In 1984, Rostam accompanied his party chief, Jalal Talabani, to
Baghdad for negotiations with the government of Saddam Hussein. The
status of Kirkuk proved to be a stumbling block. According to Rostam,
Foreign Minister Tariq Aziz warned them: ''You will never get Kirkuk.
You can only pass through it and weep for it.''

In campaigning, Rostam was, in a sense, having his revenge.
''Sixty-five to 70 percent of Kirkuk is Kurdish,'' Rostam assured me.
''So if there was a referendum to join Kurdistan, we could join
easily.''

Rostam went on to say: ''Kirkuk is part of Kurdistan. When we win,
we'll make Kirkuk the safest and richest city in the Middle East. We
have struggled for more than 35 years for Kirkuk. Next year we'll have
new elections in Kirkuk, and we'll return Kirkuk to Kurdistan.'' He
meant the three-province Iraqi Kurdistan Hussein had created, but he
also meant, beyond that, the ancestral lands of the Kurds, which
stretch from Syria across much of eastern Turkey and into Iran, as
well as a large portion of Iraq.

The liberation of the Iraqi Kurds, for which they have paid a heavy
price, seemed within reach, and with the Iraqi election it looked as
if an altogether new kind of Iraqi politics might be born at last.
Yet, listening to Mam Rostam, it also seemed possible that this
election might be the beginning of the end for a unified Iraq. Thanks
to multiple accidents of history -- the uneasy presence of Sunni and
Shiite Arab minorities; an embittered local ethnic group, the
Turkmens; meddlesome neighboring countries with their own restive
Kurdish populations; and, not least, control of about 40 percent of
Iraq's known oil reserves -- the city of Kirkuk, population about
850,000, is where all the pieces of Iraqi politics come together, or
where they may well fall apart.

Being situated near some of the country's main oil fields might have
made Kirkuk a wealthy city, but that never came about. It is grim and
dilapidated; its roads are crumbling; and traffic crawls around the
roundabouts as boys sell bananas and boxes of perfumed tissue paper at
intersections. Humvees with masked American gunners rumble by.
Civilian drivers wait all day for gas as flames from sabotaged oil
pipelines light the western horizon like monuments to Kirkuk's
misfortune.

The winter rains in the days leading up to the election seemed to make
the city dirtier, washing it with gray soot and mud: passing cars
would leave a brown wake, and little waves crested over the sidewalks
and onto the gates of shops and homes. Wires and cables crisscrossed
above the city, trying to carry what little power was available a few
hours a day. Inside stores and offices, Kirkukis of all backgrounds
seemed to be watching Egyptian comedies when the electricity was on,
grumbling about having to look up when customers appeared.

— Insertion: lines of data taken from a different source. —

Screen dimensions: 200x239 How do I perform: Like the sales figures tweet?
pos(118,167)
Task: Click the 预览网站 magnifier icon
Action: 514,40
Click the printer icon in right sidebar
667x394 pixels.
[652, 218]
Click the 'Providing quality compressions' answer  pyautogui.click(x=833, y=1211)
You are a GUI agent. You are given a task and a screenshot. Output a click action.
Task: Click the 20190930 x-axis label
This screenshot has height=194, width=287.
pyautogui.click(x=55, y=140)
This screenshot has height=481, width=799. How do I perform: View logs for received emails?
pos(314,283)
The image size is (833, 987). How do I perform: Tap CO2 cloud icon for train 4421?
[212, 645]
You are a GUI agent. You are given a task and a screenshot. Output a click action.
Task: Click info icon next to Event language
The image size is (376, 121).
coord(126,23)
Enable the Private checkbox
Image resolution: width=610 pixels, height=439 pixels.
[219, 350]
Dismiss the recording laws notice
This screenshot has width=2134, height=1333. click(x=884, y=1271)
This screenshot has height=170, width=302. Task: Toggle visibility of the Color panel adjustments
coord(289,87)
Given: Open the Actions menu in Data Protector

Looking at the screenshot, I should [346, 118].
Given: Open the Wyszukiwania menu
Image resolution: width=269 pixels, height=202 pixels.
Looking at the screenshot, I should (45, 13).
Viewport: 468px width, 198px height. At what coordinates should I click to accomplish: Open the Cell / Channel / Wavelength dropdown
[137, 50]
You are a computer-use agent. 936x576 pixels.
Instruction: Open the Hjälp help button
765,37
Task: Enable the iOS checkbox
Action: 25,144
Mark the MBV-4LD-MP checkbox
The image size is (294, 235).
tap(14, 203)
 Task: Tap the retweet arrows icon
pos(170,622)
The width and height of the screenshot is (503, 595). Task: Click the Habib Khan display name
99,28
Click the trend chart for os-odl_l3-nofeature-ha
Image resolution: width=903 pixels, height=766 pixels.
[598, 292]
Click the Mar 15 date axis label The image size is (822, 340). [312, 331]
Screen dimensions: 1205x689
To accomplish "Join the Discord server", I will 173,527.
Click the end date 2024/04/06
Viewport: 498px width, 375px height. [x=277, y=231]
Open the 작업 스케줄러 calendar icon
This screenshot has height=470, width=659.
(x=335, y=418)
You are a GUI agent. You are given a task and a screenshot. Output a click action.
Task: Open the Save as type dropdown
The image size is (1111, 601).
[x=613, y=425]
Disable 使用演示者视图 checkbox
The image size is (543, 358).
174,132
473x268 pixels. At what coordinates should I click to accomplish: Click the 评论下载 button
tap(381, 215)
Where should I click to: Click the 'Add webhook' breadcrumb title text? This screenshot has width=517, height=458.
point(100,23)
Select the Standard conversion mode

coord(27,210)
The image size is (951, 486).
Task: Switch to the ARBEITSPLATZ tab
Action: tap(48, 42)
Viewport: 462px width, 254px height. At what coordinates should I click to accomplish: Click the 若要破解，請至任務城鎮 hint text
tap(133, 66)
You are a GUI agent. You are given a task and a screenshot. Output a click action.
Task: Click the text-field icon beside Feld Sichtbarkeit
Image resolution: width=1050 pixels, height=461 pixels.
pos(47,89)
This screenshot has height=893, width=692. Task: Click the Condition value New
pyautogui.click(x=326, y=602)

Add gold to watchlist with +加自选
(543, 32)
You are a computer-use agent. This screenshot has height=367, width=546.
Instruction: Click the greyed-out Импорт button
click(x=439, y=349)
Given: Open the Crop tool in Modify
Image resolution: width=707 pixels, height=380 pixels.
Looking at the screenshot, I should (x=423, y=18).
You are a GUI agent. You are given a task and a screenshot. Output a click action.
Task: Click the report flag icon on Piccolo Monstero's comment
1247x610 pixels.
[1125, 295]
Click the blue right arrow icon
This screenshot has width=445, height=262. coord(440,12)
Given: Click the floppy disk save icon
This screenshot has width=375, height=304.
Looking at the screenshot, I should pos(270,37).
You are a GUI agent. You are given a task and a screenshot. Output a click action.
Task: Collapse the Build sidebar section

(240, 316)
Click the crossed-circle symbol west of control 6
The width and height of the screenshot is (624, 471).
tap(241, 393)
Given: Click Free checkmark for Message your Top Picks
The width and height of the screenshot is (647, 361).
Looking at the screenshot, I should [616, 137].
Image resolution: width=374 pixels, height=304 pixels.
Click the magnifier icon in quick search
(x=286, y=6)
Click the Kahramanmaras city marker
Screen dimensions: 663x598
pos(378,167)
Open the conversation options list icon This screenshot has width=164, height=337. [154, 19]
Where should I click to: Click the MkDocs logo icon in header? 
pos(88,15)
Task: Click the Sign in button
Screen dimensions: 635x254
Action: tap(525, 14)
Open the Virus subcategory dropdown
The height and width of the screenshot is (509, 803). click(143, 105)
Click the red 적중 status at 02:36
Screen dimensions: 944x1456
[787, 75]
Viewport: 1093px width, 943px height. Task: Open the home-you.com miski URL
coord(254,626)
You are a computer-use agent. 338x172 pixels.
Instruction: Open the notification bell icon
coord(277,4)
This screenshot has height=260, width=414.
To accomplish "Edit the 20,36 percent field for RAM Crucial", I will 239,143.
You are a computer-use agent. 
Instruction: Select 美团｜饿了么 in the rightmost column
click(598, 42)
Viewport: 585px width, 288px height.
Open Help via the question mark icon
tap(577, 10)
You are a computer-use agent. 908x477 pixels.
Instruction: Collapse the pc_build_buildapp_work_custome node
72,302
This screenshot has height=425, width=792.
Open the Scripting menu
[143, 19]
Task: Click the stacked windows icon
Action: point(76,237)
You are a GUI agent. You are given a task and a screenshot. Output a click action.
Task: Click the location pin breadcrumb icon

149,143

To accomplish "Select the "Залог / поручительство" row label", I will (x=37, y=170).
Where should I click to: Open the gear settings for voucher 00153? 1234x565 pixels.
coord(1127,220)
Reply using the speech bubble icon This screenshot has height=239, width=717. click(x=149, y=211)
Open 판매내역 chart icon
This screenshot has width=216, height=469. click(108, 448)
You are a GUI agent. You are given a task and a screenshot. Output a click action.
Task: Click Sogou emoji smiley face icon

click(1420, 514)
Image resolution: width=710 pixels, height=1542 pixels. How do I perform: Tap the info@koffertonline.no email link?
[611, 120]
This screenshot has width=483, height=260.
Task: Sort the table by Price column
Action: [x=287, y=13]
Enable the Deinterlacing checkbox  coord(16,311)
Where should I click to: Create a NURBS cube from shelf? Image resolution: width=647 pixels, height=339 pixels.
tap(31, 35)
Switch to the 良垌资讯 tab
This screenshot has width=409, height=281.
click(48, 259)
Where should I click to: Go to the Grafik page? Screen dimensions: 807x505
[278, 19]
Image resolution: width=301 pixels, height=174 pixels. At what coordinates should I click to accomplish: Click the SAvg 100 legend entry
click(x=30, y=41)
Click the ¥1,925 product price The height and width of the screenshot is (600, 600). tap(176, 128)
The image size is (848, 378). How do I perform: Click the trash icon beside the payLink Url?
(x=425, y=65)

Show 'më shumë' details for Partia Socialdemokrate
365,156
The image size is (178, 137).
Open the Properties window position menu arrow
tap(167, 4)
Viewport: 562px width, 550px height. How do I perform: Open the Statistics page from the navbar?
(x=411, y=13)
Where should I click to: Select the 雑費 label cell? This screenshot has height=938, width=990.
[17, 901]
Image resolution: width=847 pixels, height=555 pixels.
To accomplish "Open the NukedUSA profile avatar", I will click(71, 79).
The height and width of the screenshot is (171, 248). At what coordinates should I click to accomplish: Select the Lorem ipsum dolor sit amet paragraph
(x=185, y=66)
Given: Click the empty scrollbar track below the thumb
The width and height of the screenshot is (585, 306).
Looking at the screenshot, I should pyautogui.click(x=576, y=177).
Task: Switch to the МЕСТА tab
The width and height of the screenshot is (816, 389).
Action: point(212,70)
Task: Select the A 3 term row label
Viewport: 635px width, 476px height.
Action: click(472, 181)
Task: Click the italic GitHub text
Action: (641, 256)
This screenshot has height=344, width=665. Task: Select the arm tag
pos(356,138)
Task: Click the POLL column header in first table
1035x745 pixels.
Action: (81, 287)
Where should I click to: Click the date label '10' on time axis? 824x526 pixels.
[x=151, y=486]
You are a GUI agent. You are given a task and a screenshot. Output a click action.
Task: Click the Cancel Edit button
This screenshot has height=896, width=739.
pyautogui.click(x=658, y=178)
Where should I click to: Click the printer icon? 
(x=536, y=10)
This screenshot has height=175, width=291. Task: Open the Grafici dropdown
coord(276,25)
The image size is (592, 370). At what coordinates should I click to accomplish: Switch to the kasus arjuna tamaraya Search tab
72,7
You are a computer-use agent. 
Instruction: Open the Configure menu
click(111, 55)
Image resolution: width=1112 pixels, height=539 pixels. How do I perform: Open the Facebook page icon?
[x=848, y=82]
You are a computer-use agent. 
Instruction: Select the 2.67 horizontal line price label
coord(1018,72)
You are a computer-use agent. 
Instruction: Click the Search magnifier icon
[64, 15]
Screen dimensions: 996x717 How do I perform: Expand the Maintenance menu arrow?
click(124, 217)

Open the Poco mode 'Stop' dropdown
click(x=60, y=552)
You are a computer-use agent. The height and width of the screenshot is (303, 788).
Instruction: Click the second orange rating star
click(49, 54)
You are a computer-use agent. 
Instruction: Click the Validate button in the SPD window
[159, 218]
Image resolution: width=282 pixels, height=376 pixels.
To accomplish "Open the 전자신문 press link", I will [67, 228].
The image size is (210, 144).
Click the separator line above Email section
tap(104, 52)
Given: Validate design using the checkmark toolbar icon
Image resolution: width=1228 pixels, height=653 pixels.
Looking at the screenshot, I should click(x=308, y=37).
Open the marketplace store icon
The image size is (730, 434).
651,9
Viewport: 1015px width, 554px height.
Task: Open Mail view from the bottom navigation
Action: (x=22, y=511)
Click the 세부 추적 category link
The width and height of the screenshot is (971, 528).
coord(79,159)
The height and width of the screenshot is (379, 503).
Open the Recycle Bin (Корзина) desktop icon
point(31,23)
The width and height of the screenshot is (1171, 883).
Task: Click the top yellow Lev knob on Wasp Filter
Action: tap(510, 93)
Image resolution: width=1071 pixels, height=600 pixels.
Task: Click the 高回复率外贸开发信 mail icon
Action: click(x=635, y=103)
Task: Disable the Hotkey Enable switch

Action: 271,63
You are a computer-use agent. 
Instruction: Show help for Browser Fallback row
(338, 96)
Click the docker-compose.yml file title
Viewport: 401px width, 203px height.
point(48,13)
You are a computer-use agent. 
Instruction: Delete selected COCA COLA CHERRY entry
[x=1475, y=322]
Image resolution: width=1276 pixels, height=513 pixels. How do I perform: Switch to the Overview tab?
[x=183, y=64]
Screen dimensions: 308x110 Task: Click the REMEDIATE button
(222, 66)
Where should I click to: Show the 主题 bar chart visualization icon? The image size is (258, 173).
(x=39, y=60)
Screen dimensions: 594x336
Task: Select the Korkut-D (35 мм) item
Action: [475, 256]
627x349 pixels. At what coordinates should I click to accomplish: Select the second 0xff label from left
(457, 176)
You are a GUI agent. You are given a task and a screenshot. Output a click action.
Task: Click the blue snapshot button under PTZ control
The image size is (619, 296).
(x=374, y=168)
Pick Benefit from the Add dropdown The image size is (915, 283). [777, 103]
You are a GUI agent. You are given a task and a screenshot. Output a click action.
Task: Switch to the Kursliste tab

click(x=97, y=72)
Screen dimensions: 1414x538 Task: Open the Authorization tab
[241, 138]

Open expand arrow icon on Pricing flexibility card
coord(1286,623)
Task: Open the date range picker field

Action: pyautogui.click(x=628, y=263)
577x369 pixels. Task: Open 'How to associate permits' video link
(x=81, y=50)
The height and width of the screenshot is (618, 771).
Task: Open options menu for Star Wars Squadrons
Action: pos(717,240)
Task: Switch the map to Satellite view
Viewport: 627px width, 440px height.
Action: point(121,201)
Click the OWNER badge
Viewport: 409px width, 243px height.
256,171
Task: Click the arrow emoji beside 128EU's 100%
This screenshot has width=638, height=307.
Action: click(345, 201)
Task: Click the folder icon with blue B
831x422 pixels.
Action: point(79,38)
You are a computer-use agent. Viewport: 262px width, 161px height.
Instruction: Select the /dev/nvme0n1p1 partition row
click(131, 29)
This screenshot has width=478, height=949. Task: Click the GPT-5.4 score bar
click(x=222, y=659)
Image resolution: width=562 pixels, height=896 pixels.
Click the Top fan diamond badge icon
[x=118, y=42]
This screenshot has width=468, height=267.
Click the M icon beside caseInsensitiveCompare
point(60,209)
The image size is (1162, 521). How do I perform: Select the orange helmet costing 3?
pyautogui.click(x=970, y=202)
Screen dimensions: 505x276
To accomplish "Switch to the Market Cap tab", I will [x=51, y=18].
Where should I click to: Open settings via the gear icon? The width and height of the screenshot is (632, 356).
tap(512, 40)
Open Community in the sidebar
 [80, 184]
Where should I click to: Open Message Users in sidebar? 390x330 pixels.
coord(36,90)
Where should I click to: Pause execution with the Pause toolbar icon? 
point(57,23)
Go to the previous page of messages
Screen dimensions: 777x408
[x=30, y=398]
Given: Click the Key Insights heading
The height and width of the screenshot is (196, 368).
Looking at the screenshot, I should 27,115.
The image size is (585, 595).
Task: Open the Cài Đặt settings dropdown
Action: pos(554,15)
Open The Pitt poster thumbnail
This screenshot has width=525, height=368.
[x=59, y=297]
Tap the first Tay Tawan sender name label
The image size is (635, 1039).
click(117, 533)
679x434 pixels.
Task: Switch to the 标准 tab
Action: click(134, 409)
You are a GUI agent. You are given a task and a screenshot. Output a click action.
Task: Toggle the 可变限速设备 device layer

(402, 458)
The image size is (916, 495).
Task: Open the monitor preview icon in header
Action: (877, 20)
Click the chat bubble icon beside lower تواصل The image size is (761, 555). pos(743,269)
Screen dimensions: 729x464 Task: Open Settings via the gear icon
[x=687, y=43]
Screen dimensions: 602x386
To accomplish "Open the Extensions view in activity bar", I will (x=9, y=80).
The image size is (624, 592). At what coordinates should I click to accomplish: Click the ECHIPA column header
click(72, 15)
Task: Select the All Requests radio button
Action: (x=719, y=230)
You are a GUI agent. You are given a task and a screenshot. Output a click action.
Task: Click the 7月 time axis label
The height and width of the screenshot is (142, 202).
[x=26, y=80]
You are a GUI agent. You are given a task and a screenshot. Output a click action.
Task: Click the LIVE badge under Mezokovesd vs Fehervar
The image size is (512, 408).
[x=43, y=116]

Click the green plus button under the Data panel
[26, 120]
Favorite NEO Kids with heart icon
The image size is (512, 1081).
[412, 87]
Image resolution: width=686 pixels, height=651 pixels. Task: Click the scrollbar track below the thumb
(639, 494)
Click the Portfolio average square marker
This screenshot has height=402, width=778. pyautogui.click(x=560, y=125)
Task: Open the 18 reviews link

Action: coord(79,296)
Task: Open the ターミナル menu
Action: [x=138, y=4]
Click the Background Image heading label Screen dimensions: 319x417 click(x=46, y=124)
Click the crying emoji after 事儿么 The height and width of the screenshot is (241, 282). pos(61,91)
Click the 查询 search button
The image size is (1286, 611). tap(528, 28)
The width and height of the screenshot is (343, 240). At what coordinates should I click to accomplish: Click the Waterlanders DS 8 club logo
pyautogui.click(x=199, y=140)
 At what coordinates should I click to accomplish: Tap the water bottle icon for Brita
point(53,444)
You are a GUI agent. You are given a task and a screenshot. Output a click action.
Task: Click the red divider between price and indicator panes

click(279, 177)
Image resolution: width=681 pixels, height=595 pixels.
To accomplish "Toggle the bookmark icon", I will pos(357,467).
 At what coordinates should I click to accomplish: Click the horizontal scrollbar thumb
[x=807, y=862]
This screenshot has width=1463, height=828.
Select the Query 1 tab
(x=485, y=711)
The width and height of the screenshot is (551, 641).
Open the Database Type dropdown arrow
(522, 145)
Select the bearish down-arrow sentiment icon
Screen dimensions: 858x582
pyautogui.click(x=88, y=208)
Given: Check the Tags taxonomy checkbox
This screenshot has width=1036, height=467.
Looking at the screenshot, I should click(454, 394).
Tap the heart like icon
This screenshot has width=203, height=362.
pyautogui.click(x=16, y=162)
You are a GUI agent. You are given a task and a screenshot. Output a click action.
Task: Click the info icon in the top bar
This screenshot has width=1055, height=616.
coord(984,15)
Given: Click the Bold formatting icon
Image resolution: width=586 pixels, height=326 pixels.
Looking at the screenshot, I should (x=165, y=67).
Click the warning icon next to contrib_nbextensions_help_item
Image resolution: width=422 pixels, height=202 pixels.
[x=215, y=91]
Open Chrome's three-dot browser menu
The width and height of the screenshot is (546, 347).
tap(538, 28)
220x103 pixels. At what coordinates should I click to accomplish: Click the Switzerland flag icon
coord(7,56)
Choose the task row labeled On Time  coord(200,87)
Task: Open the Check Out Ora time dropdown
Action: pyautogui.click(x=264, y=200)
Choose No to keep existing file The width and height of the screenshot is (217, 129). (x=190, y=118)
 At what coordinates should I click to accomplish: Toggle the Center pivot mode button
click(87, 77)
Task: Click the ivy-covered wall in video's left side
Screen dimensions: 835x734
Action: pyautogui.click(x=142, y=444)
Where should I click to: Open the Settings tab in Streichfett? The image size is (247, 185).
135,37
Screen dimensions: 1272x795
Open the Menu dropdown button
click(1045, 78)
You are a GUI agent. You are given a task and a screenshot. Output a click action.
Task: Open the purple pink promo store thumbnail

Kirkuk was historically a cosmopolitan center where Jews, Arab Sunnis,
Christians and Shiites, Turkmens and Kurds lived and worked side by
side and attended one another's religious celebrations. As nationalism
spread throughout the region in the 20th century, replacing the
relative tolerance that characterized the Ottoman Empire, the Jews
fled, mainly to Israel, and Turkmen and Kurdish identities were
forcibly suppressed.

Kurds, who are Muslims but not Arabs (or Persians), speak their own
distinct language. (It is fast becoming the lingua franca in the
north.) The origins of the Kurds are nebulous, but by the time of the
Arab conquest in the seventh century, the word ''Kurd'' was used to
describe people living in the region of the Zagros Mountains. The
Kurds say they have been in the region for 3,000 years, surviving the
empires of the Assyrians, Persians, Greeks, Romans, Arabs, Mongols,
Byzantines and finally the Ottomans. By the 19th century, there was a
Kurdish nationalist movement. In 1918, Kurds pinned their hopes on the
12th point of President Woodrow Wilson's famous 14-point plan for
world peace: that the nationalities of the collapsing Ottoman Empire
should be given autonomy. In the 1920's, however, the presence of oil
in Kirkuk led the British to attach the area to Iraq, which Britain
controlled at the time. Other Kurdish lands were divided among the
larger countries of the region, and not long after the Kurds began
rising up in rebellion.

Of course, if Kirkuk had indeed been given autonomy after the Ottoman
breakup, it would not necessarily have led to Kurdish rule. Under the
Ottomans, the city had been governed by a Turkmen (or Turkoman)
nobility, and the majority of the city's population were Turkmens.
They are said to be, in the prevalent view, descendants of migrant
Turkic tribes who came to the region during the reign of the Seljuk
Turks, which began in the 11th century.

Turkmens and Kurds alike were suppressed by the aggressive Arabism of
Saddam Hussein's Baath Party. Official ''Arabization'' began in the
1960's and accelerated significantly in 1975, when the Iraqi regime
began forcibly removing tens of thousands of Kurds, Turkmens and
Assyrian Christians from Kirkuk and bringing in Arabs to take their
place. This Arabization was chiefly motivated by the government's wish
to consolidate its grip on the oil-rich and fertile region -- and to
pre-empt a gradual demographic takeover of the city by the Kurds.
Under Arabization, as many as 250,000 non-Arabs, mostly Kurds, were
expelled north into Iraqi Kurdistan. Their former land titles were
declared invalid, and ownership was assumed by the government, which
rented the land to Arabs.

In 1987, in retaliation for Kurdish rebellions during Iraq's long war
with Iran, Hussein began the Anfal campaign. Human Rights Watch has
estimated that up to 100,000 Kurds were killed and some 4,000 villages
destroyed in what is widely considered a genocidal offensive. This
hardly dampened Kurdish militancy, and when the Kurds saw an opening
after the 1991 Persian Gulf war, they took it, rising against Hussein.
The uprising was crushed; the United States and Britain, principally,
responded by establishing a no-flight zone above the 36th parallel,
and Kurds fled their lands and retreated to the protection of Western
air power.

A Kurdish experiment with self-rule began in the no-flight zone. It
was not entirely successful, because the two main parties, the
Kurdistan Democratic Party and the Patriotic Union of Kurdistan,
fought for control of the region. By 1996, the two sides had ironed
out their differences, but this did little to settle the question of
Kirkuk. There, the repression continued; during the 1990's, the
Baghdad government expelled more than 100,000 people from Kirkuk. In
2001, the United Nations estimated that 805,505 displaced people were
living over the border in Iraqi Kurdistan.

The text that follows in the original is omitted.